▶ [Data listing]
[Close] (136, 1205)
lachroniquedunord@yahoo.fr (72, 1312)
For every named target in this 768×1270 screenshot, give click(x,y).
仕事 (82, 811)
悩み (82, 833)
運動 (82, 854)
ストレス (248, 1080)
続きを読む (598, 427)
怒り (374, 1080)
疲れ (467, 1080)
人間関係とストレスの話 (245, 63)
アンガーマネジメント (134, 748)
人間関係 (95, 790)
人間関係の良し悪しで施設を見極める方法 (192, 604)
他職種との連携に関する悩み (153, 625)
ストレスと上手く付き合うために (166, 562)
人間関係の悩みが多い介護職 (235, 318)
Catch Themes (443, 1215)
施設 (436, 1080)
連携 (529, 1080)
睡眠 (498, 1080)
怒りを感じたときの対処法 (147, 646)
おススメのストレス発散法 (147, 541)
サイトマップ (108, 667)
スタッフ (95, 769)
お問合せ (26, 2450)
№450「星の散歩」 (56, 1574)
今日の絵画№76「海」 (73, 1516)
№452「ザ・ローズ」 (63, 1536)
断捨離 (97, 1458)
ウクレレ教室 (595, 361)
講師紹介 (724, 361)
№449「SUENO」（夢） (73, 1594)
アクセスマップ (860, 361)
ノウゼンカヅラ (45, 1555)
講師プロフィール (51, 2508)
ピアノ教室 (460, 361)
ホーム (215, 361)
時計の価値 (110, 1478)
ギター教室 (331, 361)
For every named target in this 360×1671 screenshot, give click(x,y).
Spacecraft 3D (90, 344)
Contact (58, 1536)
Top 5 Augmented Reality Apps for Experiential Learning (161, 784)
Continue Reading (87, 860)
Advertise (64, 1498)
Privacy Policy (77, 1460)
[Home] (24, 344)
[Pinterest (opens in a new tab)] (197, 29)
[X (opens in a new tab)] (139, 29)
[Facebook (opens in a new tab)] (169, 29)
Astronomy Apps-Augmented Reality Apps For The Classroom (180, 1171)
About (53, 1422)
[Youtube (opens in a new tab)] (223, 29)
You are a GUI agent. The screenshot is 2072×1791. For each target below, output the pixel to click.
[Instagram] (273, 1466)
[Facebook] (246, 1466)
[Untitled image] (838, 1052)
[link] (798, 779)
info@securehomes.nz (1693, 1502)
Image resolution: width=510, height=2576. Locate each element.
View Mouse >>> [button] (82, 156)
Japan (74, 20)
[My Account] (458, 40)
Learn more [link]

▶ [What you have to do] Your reply should contain each entry, copied without alteration.

▶ [Finished task]
[Close] (136, 1205)
lachroniquedunord@yahoo.fr (72, 1312)
For every named target in this 768×1270 screenshot, give click(x,y).
仕事 (82, 811)
悩み (82, 833)
運動 (82, 854)
ストレス (248, 1080)
続きを読む (598, 427)
怒り (374, 1080)
疲れ (467, 1080)
人間関係とストレスの話 (245, 63)
アンガーマネジメント (134, 748)
人間関係 (95, 790)
人間関係の良し悪しで施設を見極める方法 (192, 604)
他職種との連携に関する悩み (153, 625)
ストレスと上手く付き合うために (166, 562)
人間関係の悩みが多い介護職 (235, 318)
Catch Themes (443, 1215)
施設 (436, 1080)
連携 (529, 1080)
睡眠 (498, 1080)
怒りを感じたときの対処法 (147, 646)
おススメのストレス発散法 (147, 541)
サイトマップ (108, 667)
スタッフ (95, 769)
お問合せ (26, 2450)
№450「星の散歩」 (56, 1574)
今日の絵画№76「海」 (73, 1516)
№452「ザ・ローズ」 (63, 1536)
断捨離 (97, 1458)
ウクレレ教室 (595, 361)
講師紹介 (724, 361)
№449「SUENO」（夢） (73, 1594)
アクセスマップ (860, 361)
ノウゼンカヅラ (45, 1555)
講師プロフィール (51, 2508)
ピアノ教室 (460, 361)
ホーム (215, 361)
時計の価値 (110, 1478)
ギター教室 (331, 361)
For every named target in this 360×1671 screenshot, give click(x,y).
Spacecraft 3D (90, 344)
Contact (58, 1536)
Top 5 Augmented Reality Apps for Experiential Learning (161, 784)
Continue Reading (87, 860)
Advertise (64, 1498)
Privacy Policy (77, 1460)
[Home] (24, 344)
[Pinterest (opens in a new tab)] (197, 29)
[X (opens in a new tab)] (139, 29)
[Facebook (opens in a new tab)] (169, 29)
Astronomy Apps-Augmented Reality Apps For The Classroom (180, 1171)
About (53, 1422)
[Youtube (opens in a new tab)] (223, 29)
You are a GUI agent. The screenshot is 2072×1791. For each target below, output the pixel to click.
[Instagram] (273, 1466)
[Facebook] (246, 1466)
[Untitled image] (838, 1052)
[link] (798, 779)
info@securehomes.nz (1693, 1502)
Image resolution: width=510, height=2576. Locate each element.
View Mouse >>> [button] (82, 156)
Japan (74, 20)
[My Account] (458, 40)
Learn more [link]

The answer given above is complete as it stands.